▶ _Supplied information_
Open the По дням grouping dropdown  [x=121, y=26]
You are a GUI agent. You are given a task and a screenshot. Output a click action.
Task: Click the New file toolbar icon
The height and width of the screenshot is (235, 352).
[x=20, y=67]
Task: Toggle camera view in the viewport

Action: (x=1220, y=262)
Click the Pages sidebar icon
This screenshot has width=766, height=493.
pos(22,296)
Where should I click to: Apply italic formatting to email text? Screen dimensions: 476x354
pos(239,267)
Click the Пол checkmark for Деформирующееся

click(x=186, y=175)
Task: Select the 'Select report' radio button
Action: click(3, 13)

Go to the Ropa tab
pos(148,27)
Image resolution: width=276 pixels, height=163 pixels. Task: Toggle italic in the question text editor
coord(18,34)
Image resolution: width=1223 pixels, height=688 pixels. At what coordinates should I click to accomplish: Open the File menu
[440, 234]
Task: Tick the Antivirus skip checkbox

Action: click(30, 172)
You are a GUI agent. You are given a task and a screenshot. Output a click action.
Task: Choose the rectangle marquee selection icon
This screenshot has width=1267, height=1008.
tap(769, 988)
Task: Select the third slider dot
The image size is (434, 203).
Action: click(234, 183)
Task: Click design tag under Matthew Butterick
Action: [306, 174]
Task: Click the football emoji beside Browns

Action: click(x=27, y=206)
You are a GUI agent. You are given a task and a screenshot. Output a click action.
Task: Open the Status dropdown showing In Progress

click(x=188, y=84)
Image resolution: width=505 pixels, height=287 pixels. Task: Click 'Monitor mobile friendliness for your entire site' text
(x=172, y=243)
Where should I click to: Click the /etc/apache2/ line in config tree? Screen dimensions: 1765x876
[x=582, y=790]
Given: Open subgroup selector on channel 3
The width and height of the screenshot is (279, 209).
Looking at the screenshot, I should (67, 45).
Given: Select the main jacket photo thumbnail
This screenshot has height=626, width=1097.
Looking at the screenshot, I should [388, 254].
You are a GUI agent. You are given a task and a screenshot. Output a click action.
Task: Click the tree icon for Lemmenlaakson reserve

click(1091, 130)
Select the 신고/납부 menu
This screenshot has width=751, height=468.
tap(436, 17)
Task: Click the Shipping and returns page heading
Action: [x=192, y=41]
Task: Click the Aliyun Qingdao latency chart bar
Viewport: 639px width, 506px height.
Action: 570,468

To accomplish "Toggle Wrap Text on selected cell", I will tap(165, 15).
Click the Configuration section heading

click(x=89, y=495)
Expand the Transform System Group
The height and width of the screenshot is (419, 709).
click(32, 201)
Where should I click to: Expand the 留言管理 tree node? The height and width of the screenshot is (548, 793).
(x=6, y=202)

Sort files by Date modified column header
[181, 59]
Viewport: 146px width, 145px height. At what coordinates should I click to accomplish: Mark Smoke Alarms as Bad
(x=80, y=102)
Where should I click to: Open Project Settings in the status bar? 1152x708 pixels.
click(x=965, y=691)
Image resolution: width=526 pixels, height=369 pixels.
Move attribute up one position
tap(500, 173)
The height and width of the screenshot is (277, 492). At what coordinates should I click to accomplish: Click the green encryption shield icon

▶ _Work instruction_
Output each record precisely as given.

▶ _Written reply_
Open the По дням grouping dropdown  [x=121, y=26]
You are a GUI agent. You are given a task and a screenshot. Output a click action.
Task: Click the New file toolbar icon
The height and width of the screenshot is (235, 352).
[x=20, y=67]
Task: Toggle camera view in the viewport

Action: (x=1220, y=262)
Click the Pages sidebar icon
This screenshot has width=766, height=493.
pos(22,296)
Where should I click to: Apply italic formatting to email text? Screen dimensions: 476x354
pos(239,267)
Click the Пол checkmark for Деформирующееся

click(x=186, y=175)
Task: Select the 'Select report' radio button
Action: click(3, 13)

Go to the Ropa tab
pos(148,27)
Image resolution: width=276 pixels, height=163 pixels. Task: Toggle italic in the question text editor
coord(18,34)
Image resolution: width=1223 pixels, height=688 pixels. At what coordinates should I click to accomplish: Open the File menu
[440, 234]
Task: Tick the Antivirus skip checkbox

Action: click(30, 172)
You are a GUI agent. You are given a task and a screenshot. Output a click action.
Task: Choose the rectangle marquee selection icon
This screenshot has width=1267, height=1008.
tap(769, 988)
Task: Select the third slider dot
The image size is (434, 203).
Action: click(234, 183)
Task: Click design tag under Matthew Butterick
Action: [306, 174]
Task: Click the football emoji beside Browns

Action: click(x=27, y=206)
You are a GUI agent. You are given a task and a screenshot. Output a click action.
Task: Open the Status dropdown showing In Progress

click(x=188, y=84)
Image resolution: width=505 pixels, height=287 pixels. Task: Click 'Monitor mobile friendliness for your entire site' text
(x=172, y=243)
Where should I click to: Click the /etc/apache2/ line in config tree? Screen dimensions: 1765x876
[x=582, y=790]
Given: Open subgroup selector on channel 3
The width and height of the screenshot is (279, 209).
Looking at the screenshot, I should (67, 45).
Given: Select the main jacket photo thumbnail
This screenshot has height=626, width=1097.
Looking at the screenshot, I should [388, 254].
You are a GUI agent. You are given a task and a screenshot. Output a click action.
Task: Click the tree icon for Lemmenlaakson reserve

click(1091, 130)
Select the 신고/납부 menu
This screenshot has width=751, height=468.
tap(436, 17)
Task: Click the Shipping and returns page heading
Action: [x=192, y=41]
Task: Click the Aliyun Qingdao latency chart bar
Viewport: 639px width, 506px height.
Action: 570,468

To accomplish "Toggle Wrap Text on selected cell", I will tap(165, 15).
Click the Configuration section heading

click(x=89, y=495)
Expand the Transform System Group
The height and width of the screenshot is (419, 709).
click(32, 201)
Where should I click to: Expand the 留言管理 tree node? The height and width of the screenshot is (548, 793).
(x=6, y=202)

Sort files by Date modified column header
[181, 59]
Viewport: 146px width, 145px height. At what coordinates should I click to accomplish: Mark Smoke Alarms as Bad
(x=80, y=102)
Where should I click to: Open Project Settings in the status bar? 1152x708 pixels.
click(x=965, y=691)
Image resolution: width=526 pixels, height=369 pixels.
Move attribute up one position
tap(500, 173)
The height and width of the screenshot is (277, 492). At what coordinates should I click to accomplish: Click the green encryption shield icon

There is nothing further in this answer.